At the request of a number of congressmen, the Congressional Research Service investigated presidential authority to conduct warrantless electronic surveillance to gather foreign intelligence information. Their 44-page analysis found that:
It appears unlikely that a court would hold that Congress has expressly or impliedly authorized the NSA electronic surveillance operations here under discussion, and it would likewise appear that, to the extent that those surveillances fall within the definition of "electronic surveillance" within the meaning of FISA or any activity regulated under Title III, Congress intended to cover the entire field with these statutes.
Their report also disclosed that Alan Specter's Senate Judiciary Committee stated that the Foreign Intelligence Surveillance Act (FISA) was designed "to curb the practice by which the Executive Branch may conduct warrantless electronic surveillance on its own unilateral determination that national security justifies it."

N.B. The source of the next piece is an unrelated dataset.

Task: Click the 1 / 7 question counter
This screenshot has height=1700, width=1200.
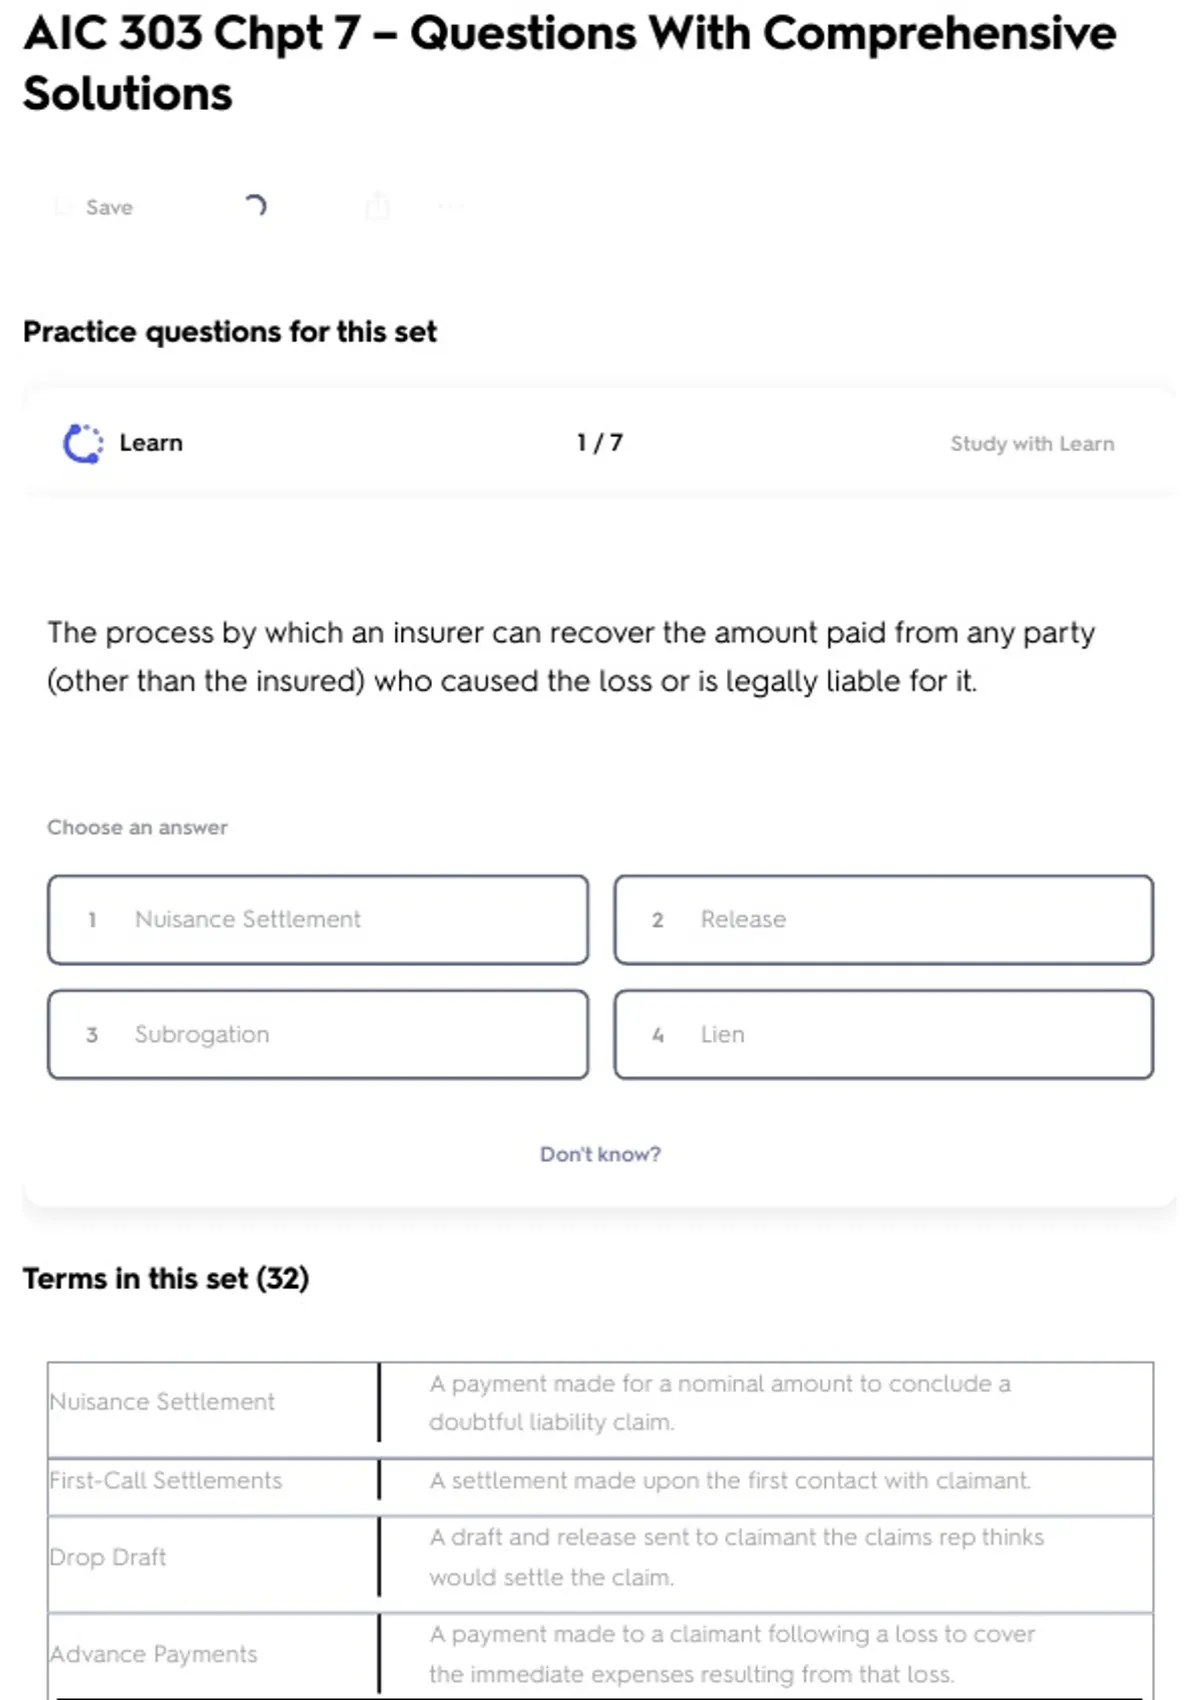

However, legislators are not the only authorities questioning the president. A former NSA official, Russ Tice, wrote letters to both the House and Senate judiciary committees. In his letter Tice said, "I intend to report to Congress probable unlawful and unconstitutional acts conducted while I was an intelligence officer with the NSA and with the Defense Intelligence Agency." Why is Tice a "former" official? Because he was dismissed from the NSA after he became a whistleblower.

Of course, Bush says Article II of the Constitution of the United States gives him the martial power to legally order his espionage program. However, if you justify Bush's action under war powers, then you're giving the executive branch permission to spy on Americans indefinitely. The "war on terror" is not a traditional combat between two nations where one will eventually prevail over the other, it's a rhetorical war against a scourge of society. As such, much like the rhetorical war on drugs, it will never be won and it will never end. Just as mankind has abused drugs since the first time we discovered the effects of things like hallucinogenic mushrooms and fermented juice, mankind has also utilized terrorism since the first time one man discovered he could control another through fear (just read the Bible for ancient examples) and will continue to have terrorists until we become extinct from the face of this planet.

"Now, by the way, any time you hear the United States government talking about wiretap, it requires -- a wiretap requires a court order. Nothing has changed, by the way. When we're talking about chasing down terrorists, we're talking about getting a court order before we do so."